The Great Indian Peninsular Railway leaves its headquarters at the Victoria Terminus in Bombay – a building that is regarded as one of the great wonders of the British Empire and which is today called the Chhatrapti Shivaji Terminus in Mumbai – and in its first 100 miles, it crosses 24 bridges, 22 of which were made by DWEC.

There are 28 DWEC bridges around Chittogram, Bangladesh’s second largest city, on the Assam Bengal Railway, which was built to carry tea from the plantations.

However, it is not known if any of these Darlington-made bridges have any square fittings on top of them which once used to carry oil lamps.

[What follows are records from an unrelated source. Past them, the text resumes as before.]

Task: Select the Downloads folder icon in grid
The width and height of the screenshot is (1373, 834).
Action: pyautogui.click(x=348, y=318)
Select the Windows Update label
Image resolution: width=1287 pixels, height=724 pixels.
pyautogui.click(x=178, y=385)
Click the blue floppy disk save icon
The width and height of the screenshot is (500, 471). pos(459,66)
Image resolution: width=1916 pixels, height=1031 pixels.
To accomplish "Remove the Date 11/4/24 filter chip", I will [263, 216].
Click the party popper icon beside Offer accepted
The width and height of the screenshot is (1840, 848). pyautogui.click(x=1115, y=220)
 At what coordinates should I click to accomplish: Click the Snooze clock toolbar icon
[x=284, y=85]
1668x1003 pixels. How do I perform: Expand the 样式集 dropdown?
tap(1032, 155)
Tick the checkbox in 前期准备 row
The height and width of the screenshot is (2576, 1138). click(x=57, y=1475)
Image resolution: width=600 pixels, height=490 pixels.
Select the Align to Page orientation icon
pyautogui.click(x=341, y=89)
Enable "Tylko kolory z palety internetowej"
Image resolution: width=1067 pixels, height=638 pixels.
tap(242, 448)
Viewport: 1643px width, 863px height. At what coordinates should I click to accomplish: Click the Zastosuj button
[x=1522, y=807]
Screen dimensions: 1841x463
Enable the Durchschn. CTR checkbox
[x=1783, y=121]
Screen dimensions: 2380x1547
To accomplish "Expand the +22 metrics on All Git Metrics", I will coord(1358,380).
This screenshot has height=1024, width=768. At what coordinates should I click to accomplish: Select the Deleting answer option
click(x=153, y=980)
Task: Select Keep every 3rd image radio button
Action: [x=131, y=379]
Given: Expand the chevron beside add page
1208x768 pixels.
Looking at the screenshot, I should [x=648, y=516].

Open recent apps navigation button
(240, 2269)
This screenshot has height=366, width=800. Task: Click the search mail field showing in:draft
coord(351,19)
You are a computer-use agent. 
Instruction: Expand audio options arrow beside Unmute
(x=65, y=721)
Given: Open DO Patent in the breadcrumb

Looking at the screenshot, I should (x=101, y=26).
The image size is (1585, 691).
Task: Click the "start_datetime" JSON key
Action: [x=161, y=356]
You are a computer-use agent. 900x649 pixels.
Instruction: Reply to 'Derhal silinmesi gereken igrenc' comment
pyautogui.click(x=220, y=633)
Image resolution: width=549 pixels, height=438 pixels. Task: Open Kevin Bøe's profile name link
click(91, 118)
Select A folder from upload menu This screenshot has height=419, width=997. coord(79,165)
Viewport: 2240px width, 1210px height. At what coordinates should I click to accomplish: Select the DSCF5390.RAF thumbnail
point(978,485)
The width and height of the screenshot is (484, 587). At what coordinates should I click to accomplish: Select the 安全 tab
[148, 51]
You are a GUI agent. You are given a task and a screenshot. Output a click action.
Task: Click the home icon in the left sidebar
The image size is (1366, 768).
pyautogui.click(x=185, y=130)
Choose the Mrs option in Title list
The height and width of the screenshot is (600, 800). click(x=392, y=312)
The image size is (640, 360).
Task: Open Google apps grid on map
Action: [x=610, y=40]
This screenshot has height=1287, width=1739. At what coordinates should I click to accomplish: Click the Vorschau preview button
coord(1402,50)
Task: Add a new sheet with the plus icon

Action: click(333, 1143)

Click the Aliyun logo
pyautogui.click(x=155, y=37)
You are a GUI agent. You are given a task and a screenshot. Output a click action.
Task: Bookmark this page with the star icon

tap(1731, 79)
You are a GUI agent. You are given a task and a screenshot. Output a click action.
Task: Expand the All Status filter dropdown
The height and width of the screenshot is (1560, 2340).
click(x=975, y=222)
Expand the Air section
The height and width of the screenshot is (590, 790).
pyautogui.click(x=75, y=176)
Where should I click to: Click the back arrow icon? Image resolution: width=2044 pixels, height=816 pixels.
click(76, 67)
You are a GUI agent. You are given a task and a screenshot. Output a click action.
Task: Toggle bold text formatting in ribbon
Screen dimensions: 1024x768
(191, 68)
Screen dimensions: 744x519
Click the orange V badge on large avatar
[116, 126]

And has anyone even been to the extraordinary station in Mumbai? It was built between 1878 and 1887, and is lavishly decorated in a style that combines English Gothic and Indian mysticism. Inside is a series of friezes that tells the history of the railways: one frieze is dedicated to George Stephenson and another to the Stockton & Darlington Railway. Has anyone ever seen them?

The Chhatrapati Shivaji Terminus (formerly Victoria Terminus) in Mumbai in India, which had friezes depicting the Stockton & Darlington Railway

The Chhatrapati Shivaji Terminus (formerly Victoria Terminus) in Mumbai in India, which had friezes depicting the Stockton & Darlington Railway

BACK in Barney, the Thorngate Bridge has withstood all that the Tees can throw at it and everything that man can rain down on it.

In 1924, the dye house of Holroyd and Fieldhouse’s cloth mill collapsed onto the town end of the bridge, catapulting two pedestrians into the river. They were not badly hurt, and the bridge was repaired so that it still carries foot traffic today – just as many of its sister bridges around the world still carry rail traffic to this day.